_Short problem_
Write out again everything from the line containing "Open the journal book icon with red alert" down to the line containing "(x=1429, y=734)", the requests included, and add 119 to every coordinate in the answers.

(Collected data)
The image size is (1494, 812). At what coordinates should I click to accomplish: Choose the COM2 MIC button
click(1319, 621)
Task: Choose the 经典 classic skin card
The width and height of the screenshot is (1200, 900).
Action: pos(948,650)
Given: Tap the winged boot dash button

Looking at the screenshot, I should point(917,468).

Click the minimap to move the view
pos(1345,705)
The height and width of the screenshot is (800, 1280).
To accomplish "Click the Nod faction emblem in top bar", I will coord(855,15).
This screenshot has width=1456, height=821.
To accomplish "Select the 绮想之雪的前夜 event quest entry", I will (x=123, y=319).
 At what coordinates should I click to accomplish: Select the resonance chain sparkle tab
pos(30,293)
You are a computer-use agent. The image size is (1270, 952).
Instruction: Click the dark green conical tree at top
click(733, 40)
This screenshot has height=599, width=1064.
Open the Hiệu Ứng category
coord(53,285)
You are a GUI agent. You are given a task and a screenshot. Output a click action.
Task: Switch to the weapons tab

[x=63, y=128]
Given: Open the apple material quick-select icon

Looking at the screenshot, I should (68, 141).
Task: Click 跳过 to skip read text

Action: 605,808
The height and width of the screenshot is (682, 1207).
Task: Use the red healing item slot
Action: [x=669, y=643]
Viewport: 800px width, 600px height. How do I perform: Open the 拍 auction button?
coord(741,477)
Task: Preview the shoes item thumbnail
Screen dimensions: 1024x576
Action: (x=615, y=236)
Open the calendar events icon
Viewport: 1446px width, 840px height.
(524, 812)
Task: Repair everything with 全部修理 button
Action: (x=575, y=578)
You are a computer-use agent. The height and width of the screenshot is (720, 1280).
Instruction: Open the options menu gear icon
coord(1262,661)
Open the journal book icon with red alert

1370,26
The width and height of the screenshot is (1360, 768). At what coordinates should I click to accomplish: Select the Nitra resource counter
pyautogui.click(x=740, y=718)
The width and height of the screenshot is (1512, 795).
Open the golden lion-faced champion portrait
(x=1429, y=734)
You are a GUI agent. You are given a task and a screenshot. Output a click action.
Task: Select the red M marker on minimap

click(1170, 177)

_Answer in full_
Open the journal book icon with red alert

1489,145
The width and height of the screenshot is (1360, 768). At what coordinates should I click to accomplish: Select the Nitra resource counter
pyautogui.click(x=859, y=837)
The width and height of the screenshot is (1512, 795).
Open the golden lion-faced champion portrait
(x=1548, y=853)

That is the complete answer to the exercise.